La Quinta Stumbles Early, Causes Some Faith Loss In IPOs
La Quinta Holdings (NYSE: LQ) announced details of its IPO last night in a press release.
The company raised its offering from the expected 37.2M shares to 38.3M shares and priced itself at $17, below the range of $18 to $21.
Opening at $16.75, the shares struggled out of the gate. Over 10 percent of the IPO shares exchanged hands in the first minute of trading as buyers and sellers fought to move the price. It appeared as though the sellers won, setting a high price of $16.83, before moving to a low of $16.32 a few minutes later, marking a loss for all investors who bought the IPO.
After a bleak opening, La Quinta turned higher to close at $17.22, putting investors back in the black.
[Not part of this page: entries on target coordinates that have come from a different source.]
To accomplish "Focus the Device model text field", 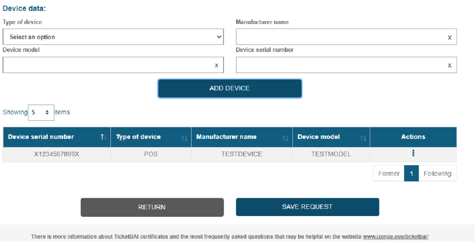I will coord(107,65).
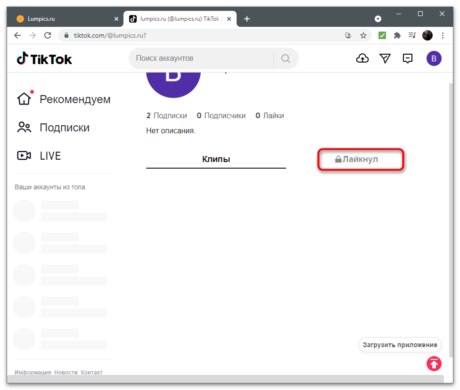
Task: Open messages with the paper plane icon
Action: pyautogui.click(x=385, y=58)
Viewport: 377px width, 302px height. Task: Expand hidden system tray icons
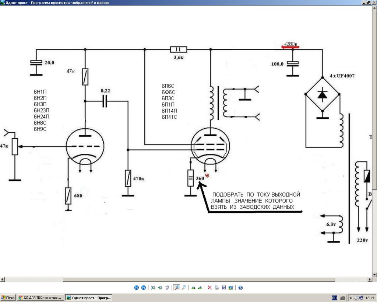click(351, 298)
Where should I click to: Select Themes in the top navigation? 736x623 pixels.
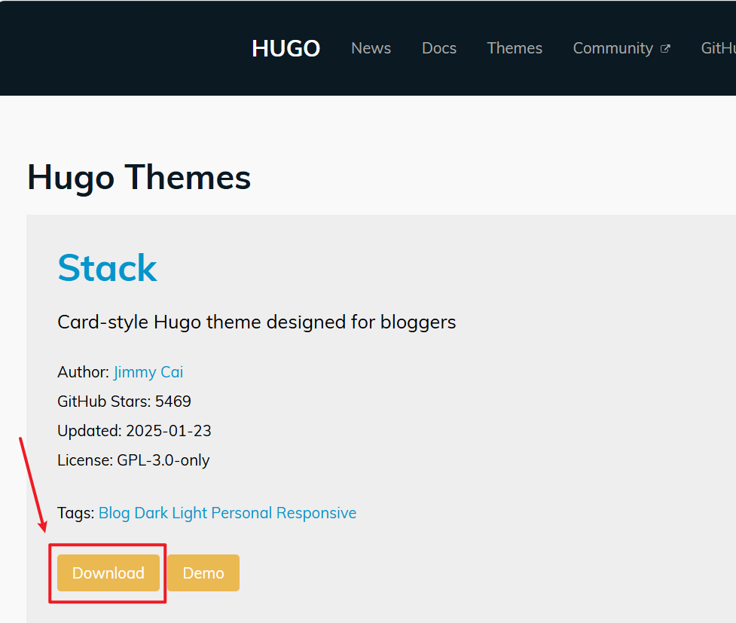pyautogui.click(x=515, y=48)
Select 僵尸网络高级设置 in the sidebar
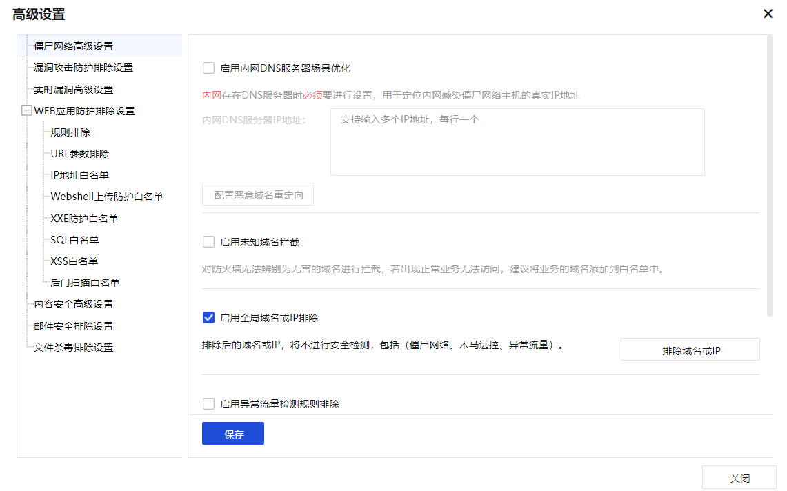The height and width of the screenshot is (491, 787). (73, 46)

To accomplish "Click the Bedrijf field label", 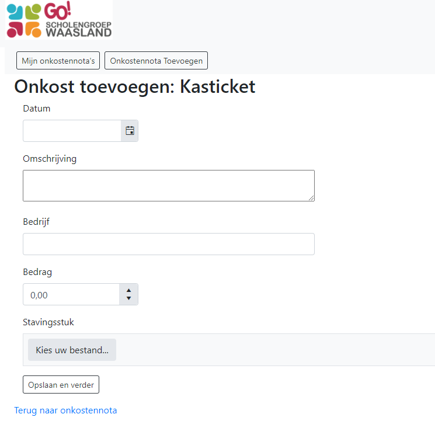I will tap(36, 222).

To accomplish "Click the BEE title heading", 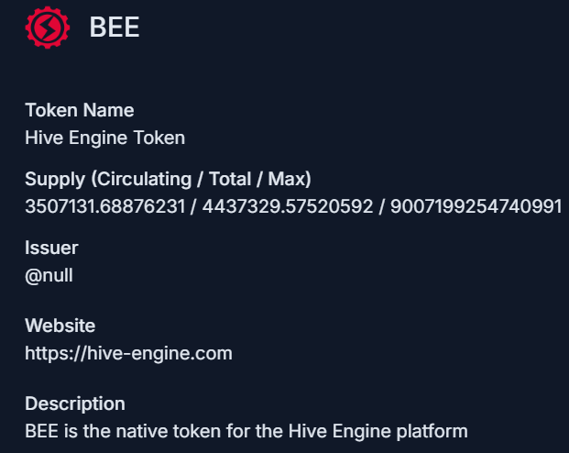I will (115, 28).
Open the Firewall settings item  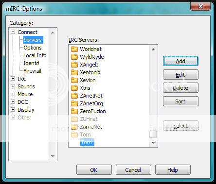pos(32,71)
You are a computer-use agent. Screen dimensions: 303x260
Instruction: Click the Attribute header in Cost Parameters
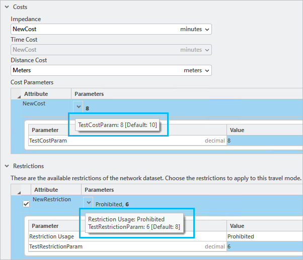point(36,94)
Critics of IPO Madness are pointing to La Quinta's weak opening as a sign that big IPO gains are a thing of the past. Speaking of La Quinta in a newsletter today, Jim Cramer said, “The initial public offering window is closing,” before going on to say, “The disappointing opening speaks loudly, not about La Quinta, which, while debt-laden, is a very well-run chain that has solid growth, but about the state of the IPO market.”
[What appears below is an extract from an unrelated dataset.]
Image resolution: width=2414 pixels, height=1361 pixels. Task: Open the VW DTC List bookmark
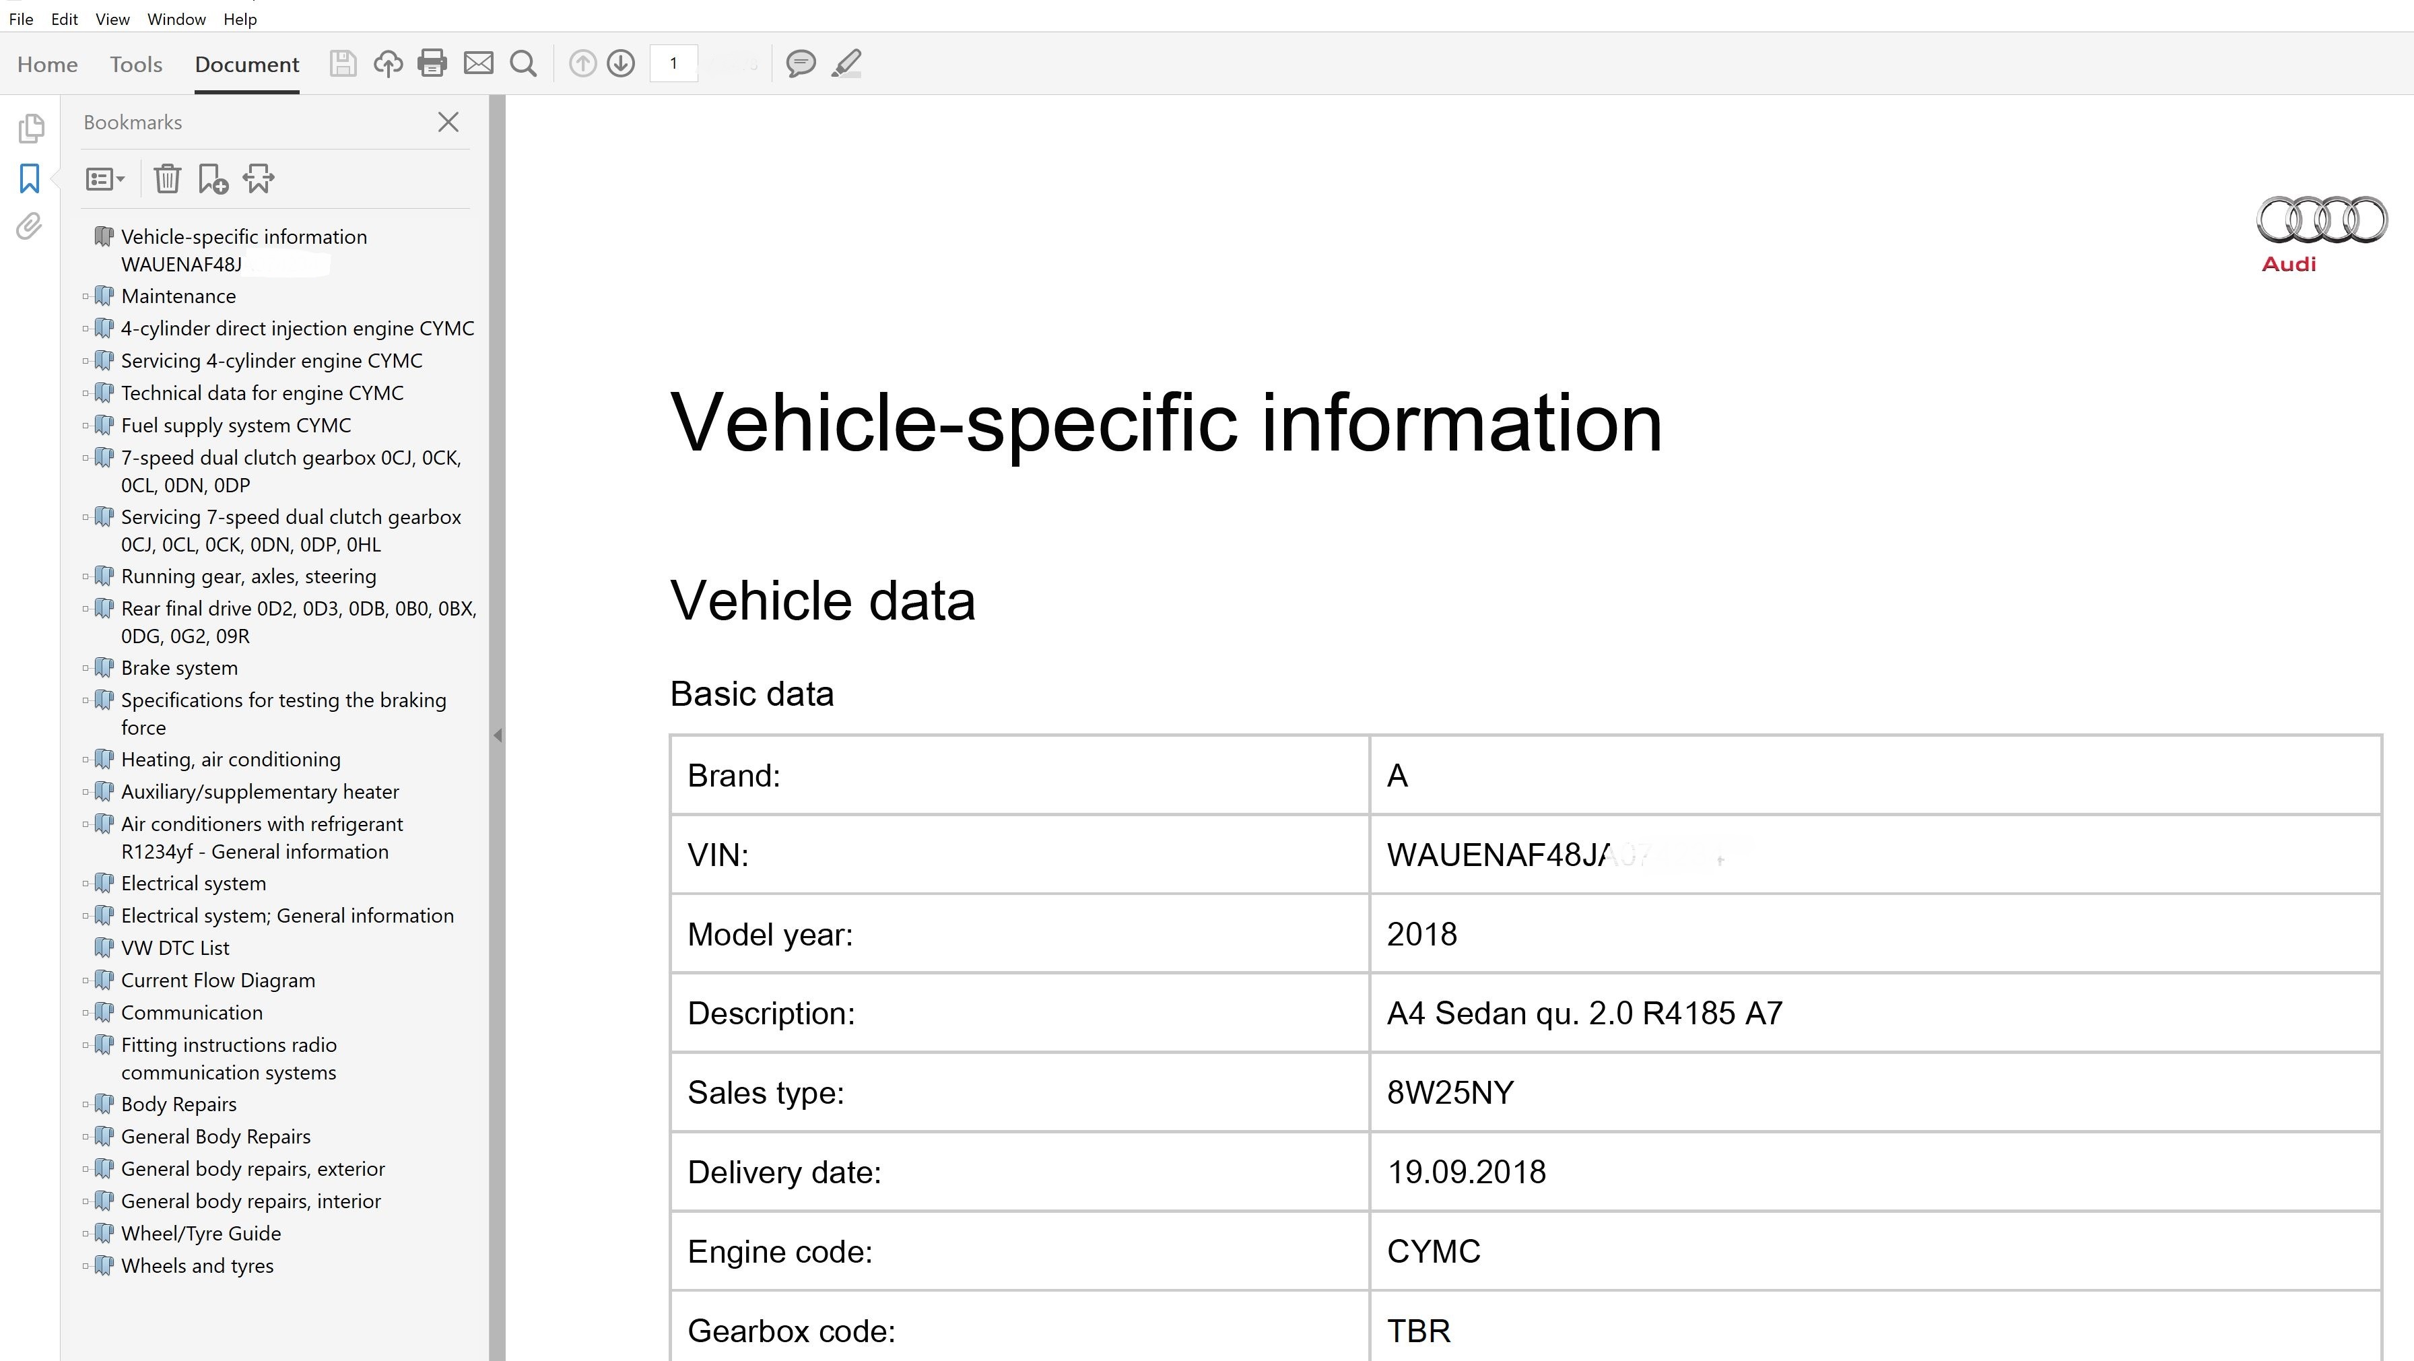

La Quinta's opening was weak because it's a hotelier that sold 30 percent of its 122M total shares in an effort to raise $650M to pay off part of its $2.7B worth of debt (as of December 2013). They sold a relatively large piece of the company with a hefty number of shares and aren't going to be using that money for new business development.
Investors want to see the money spent to grow the business and become the next Apple. It's tough to get excited and invest in a company that just wants to pay off its bills.
Disclosure: At the time of this writing, the author holds no positions in any aforementioned securities; however, at a future time, he may choose to hold long or short positions without notice.